Comparison of regression methods for spatially-autocorrelated count data on regularly- and irregularly-spaced locations
Comparaison par simulation des méthodes de régressions spatiale pour données de comptage sur espace régulier ou irrégulier
Résumé
It has long been known that insufficient consideration of spatial autocorrelation leads to unreliable hypothesis-tests and inaccurate parameter estimates. Yet, ecologists are confronted with a confusing array of methods to account for spatial autocorrelation. Although Beale et al. (2010) provided guidance for continuous data on regular grids, researchers still need advice for other types of data in more flexible spatial contexts. In this paper, we extend Beale et al. (2010)'s work to count data on both regularly- and irregularly-spaced plots, the latter being commonly encountered in ecological studies.
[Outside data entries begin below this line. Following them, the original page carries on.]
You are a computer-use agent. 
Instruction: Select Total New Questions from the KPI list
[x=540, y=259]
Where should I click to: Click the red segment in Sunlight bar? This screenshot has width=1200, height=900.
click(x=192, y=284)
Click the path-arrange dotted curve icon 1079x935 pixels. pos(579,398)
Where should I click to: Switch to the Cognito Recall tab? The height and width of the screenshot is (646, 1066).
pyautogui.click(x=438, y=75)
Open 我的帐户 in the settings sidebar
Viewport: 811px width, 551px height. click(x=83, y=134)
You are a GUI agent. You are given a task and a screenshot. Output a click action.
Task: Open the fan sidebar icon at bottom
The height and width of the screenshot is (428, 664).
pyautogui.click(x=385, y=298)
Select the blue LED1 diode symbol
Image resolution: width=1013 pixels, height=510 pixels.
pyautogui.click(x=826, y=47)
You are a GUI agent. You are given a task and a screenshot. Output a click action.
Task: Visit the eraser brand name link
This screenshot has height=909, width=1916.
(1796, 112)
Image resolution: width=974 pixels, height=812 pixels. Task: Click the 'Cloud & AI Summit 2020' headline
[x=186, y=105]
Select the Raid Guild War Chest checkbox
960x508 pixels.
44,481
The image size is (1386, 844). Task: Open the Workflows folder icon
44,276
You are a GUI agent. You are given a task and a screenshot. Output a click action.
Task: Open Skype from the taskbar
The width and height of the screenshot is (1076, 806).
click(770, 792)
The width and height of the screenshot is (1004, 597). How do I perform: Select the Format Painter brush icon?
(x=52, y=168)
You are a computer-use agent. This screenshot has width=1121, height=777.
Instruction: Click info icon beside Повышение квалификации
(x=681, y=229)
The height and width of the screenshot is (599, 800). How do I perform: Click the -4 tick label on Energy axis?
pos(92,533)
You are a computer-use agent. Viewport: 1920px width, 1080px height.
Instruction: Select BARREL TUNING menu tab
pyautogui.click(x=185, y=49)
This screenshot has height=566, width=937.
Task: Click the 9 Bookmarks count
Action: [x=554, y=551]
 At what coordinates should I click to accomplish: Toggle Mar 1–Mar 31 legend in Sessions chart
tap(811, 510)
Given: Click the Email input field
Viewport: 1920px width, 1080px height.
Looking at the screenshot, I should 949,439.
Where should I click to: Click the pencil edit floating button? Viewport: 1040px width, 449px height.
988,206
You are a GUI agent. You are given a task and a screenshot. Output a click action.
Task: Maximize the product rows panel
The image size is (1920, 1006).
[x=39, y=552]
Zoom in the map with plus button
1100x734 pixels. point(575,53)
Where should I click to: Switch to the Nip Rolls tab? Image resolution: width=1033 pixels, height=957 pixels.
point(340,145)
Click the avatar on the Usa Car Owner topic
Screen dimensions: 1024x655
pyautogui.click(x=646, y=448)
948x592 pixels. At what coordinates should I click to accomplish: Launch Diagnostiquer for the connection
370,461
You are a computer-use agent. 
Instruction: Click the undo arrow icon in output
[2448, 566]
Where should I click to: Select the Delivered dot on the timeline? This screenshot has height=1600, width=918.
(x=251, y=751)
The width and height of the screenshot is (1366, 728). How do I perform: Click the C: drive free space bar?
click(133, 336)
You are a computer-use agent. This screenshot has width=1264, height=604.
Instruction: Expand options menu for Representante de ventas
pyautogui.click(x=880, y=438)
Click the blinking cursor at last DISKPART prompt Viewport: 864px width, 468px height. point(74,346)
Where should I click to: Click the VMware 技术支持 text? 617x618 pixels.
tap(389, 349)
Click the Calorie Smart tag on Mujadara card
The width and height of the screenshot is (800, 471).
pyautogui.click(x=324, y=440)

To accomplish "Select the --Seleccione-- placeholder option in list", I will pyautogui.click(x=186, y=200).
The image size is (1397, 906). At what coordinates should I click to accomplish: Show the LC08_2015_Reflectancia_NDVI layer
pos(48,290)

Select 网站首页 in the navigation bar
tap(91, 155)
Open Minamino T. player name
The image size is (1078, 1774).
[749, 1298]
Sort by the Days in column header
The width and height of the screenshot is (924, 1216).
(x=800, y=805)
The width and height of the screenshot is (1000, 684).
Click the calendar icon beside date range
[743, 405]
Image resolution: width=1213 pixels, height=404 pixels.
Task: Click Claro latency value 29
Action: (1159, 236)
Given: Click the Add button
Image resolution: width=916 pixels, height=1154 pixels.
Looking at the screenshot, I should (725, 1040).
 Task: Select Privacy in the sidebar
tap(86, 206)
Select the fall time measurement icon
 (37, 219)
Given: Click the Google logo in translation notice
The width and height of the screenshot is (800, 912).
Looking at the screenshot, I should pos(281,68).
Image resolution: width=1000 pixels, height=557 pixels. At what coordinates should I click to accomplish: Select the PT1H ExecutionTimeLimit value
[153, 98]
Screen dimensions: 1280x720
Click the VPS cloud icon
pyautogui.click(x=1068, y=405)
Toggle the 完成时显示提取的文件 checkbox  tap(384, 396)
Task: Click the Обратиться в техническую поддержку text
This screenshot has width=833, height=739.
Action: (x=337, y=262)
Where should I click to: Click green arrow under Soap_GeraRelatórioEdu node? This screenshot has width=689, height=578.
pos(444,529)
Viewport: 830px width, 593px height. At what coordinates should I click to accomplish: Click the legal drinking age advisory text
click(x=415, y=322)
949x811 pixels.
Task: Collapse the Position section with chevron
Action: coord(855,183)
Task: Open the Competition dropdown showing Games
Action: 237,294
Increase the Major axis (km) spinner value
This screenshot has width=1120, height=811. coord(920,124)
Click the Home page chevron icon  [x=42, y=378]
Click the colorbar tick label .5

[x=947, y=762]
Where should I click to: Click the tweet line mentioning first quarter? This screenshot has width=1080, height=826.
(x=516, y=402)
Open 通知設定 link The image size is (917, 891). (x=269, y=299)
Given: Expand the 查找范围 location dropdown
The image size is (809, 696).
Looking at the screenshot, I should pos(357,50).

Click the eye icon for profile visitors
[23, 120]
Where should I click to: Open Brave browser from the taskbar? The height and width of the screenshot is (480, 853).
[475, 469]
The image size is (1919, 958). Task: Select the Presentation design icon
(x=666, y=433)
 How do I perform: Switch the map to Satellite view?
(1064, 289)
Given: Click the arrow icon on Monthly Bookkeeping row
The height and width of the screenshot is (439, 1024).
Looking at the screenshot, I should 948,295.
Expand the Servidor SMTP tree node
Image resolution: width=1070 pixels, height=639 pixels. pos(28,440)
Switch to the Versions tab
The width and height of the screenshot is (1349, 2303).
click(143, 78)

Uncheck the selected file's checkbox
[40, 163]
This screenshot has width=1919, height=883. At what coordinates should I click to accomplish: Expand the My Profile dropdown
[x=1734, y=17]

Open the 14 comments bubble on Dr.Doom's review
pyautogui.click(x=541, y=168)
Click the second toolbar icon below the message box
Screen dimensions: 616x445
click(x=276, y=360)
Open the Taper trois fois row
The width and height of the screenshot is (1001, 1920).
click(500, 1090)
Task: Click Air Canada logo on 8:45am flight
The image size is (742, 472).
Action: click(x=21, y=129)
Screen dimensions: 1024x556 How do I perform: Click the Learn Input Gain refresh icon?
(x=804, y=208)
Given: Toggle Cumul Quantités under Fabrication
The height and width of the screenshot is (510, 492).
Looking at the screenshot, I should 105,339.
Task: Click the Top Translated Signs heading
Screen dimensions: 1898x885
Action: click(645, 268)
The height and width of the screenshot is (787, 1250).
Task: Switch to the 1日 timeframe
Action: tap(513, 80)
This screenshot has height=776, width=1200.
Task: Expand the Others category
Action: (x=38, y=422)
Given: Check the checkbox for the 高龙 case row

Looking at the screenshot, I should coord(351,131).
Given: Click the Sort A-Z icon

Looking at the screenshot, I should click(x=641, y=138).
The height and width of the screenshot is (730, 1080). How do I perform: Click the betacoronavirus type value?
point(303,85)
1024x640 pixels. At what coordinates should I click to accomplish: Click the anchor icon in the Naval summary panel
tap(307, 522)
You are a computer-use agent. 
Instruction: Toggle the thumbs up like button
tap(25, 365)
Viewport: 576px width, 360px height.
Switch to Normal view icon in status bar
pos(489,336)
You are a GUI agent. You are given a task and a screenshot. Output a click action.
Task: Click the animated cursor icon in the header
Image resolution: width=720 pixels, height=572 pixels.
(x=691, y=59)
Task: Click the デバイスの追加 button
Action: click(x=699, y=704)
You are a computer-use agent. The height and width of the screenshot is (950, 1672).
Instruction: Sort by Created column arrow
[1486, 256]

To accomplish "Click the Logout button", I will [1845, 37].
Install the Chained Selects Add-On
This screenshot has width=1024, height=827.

Through a simulation-based approach, we assessed the accuracy and the type I errors of two frequentist and two Bayesian ready-to-use methods in the family of generalized mixed models, with distance-based or neighbourhood-based correlated random effects. In addition, we tested whether the methods are robust to spatial non-stationarity, and over- and under-dispersion - both typical features of species distribution count data which violate standard regression assumptions. In the simplest of our simulated datasets, the two frequentist methods gave inflated type I errors, while the two Bayesian methods provided satisfying results. When facing real-world complexities, the distance-based Bayesian method (MCMC with Langevin-Hastings updates) performed best of all. We hope that, in the light of our results, ecological researchers will feel more comfortable including spatial autocorrelation in their analyses of count data.